Ariel Guilfoyle, a volunteer from New Life Community Church, drove with 10 teens and three leaders from her Asheville, NC church to serve with the event. She had no problem explaining the different world she encountered when she arrived in the suburban city. The previous day she and others assembled nearly 4,000 backpacks and on this day, they were placing them in the hands of the less fortunate.
“This is my first mission trip and it’s like stepping into a foreign country … or a dozen foreign countries,” she said. “I had never experienced anything like this back home. We have been totally immersed in the local culture and my eyes have been opened to the needs this church is meeting in the name of Christ.”
CIBC Pastor Trent DeLoach reflected on those ongoing needs that the congregation – with the help of others – strive to meet year round. Briefly stepping out of the hot sun into the shade of a tree, he reflected on the church’s goals.
“Today is one example of cooperation that we have with a variety of churches. The needs are too great for us to do it alone and we depend on these volunteers – about 100 today – to show Christ’s love to our community.
“I could not list off the top of my head each church that is helping but there are many from Georgia as well as one from North Carolina and another from South Carolina. However, I do need to say how much the support of Georgia WMU meant to us. Through the summer program at Camp Pinnacle they collected about $5,000 in a missions offering as well as contributing many items to the backpacks,” he said.
This year’s camping program focused on refugees and Christian responsibility. Idong Ekandem, a North American Mission Board missionary serving in Clarkston, taught the young women how Georgia Baptists are serving in the community and encouraged them to come and experience international missions in Atlanta.
DeLoach mentioned how the first Saturday in August has been a traditional outreach day for the church for more than a decade.
“A lot of people do not understand the financial hardship in which many of these families find themselves. A majority live well below the poverty line, and the list of back-to-school supplies easily costs $50 per child. Multiply that by 4 or 5 children and that can easily approach $300.”
DeLoach said the outreach is “a very tangible way to show the love of Christ in our community. Many of these families fled nations where there is no free education. It is so exciting to see the joy on the faces of these children when they realize they will attend school for the first time in their lives, and a group of believers is easing that burden.
By the time the event ended, more than 1,500 attended the event and 2,000 packpacks went into homes throughout Clarkston. DeLoach believes about 450 families were reached. Backpacks that were not handed out were distributed to schools who expressed interest in helping their students.
David Melber, North American Mission Board’s president of SEND Relief, echoed DeLoach’s sentiments.
“Culturally, we in America have allowed the church to cease to be the center of our communities. Historically it was always the place to go for help, whether that was physical or spiritual assistance. Somehow along the way we transferred that to government and ceased to be the salt and light in the world.”

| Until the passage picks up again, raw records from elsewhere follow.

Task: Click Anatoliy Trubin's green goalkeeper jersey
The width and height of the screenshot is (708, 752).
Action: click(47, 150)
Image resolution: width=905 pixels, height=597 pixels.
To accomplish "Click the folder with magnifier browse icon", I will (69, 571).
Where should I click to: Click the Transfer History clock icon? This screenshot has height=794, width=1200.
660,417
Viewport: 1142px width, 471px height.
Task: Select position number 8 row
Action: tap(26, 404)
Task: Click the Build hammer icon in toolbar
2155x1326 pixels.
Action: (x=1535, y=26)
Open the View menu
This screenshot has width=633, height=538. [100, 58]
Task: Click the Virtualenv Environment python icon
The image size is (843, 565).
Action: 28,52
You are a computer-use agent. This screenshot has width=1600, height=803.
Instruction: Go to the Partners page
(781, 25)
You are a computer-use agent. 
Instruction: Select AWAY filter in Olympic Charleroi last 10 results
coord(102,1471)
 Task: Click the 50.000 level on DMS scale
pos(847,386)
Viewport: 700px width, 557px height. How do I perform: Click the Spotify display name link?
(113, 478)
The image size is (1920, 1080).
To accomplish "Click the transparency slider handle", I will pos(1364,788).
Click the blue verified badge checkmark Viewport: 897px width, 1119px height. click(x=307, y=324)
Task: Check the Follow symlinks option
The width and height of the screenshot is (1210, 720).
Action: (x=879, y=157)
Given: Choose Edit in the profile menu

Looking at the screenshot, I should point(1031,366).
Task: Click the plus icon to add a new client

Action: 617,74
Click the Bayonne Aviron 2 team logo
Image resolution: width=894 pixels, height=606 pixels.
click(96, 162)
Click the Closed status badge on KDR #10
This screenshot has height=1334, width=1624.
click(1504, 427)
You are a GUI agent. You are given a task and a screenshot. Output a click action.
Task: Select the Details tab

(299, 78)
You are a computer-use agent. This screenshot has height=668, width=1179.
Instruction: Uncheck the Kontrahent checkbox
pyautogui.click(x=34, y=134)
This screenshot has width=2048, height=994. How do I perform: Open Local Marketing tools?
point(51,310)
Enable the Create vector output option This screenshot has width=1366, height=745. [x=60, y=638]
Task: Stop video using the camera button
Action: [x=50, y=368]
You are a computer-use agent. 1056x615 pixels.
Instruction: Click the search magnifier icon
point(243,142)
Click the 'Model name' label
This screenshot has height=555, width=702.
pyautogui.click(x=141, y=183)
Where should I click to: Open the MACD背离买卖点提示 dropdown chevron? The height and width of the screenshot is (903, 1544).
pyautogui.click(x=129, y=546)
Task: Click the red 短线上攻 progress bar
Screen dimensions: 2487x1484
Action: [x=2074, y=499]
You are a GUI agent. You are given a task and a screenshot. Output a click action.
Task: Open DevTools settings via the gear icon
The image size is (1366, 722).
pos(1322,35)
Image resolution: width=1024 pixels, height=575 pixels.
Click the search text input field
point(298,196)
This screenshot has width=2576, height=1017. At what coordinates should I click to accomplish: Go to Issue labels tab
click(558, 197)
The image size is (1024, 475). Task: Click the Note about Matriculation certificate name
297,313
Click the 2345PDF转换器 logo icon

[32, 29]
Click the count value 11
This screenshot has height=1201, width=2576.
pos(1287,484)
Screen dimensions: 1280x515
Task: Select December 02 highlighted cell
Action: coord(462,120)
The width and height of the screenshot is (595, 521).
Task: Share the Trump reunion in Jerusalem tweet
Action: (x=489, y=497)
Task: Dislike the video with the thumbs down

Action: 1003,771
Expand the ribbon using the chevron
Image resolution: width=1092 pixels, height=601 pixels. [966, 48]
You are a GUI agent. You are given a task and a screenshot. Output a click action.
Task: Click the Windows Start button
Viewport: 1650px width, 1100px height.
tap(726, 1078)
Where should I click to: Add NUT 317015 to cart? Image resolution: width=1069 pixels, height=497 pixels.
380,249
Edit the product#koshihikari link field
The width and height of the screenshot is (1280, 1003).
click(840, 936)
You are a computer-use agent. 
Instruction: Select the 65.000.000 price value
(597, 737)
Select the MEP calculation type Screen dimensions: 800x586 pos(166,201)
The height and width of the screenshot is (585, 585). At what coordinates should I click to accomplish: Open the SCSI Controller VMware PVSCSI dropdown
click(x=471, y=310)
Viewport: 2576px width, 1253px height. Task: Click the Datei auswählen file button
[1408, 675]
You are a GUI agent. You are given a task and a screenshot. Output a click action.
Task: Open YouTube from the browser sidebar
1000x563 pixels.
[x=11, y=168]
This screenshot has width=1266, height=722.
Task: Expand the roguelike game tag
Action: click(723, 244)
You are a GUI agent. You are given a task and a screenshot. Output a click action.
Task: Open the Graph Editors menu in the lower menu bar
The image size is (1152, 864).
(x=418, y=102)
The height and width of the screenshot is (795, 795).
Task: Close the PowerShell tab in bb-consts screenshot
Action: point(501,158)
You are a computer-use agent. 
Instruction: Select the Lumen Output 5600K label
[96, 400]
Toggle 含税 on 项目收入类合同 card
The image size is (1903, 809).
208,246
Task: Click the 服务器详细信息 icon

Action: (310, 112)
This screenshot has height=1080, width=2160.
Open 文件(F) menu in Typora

Melber said that the agency wants to do anything it can, through such partnerships as with CIBC, to help churches reclaim their centerpiece role in society.
“I personally feel the same battle that each church member encounters. I ask myself if I want to be focused on my needs or on those of my neighbor; do I become the center of my desires or do I embrace being an ambassador for the purposes of God in my community?”
“We are all missionaries here today. I am the missionary in my neighborhood,” he added. “God has appointed me to be His ambassador as a minister of reconciliation. It is up to me as to how I will respond.
“Events like this help church members and volunteers see their community filled with people from around the world with individual names and struggles like their own, rather than as generic refugees from somewhere far away.
“They are people like themselves in need of a Savior.”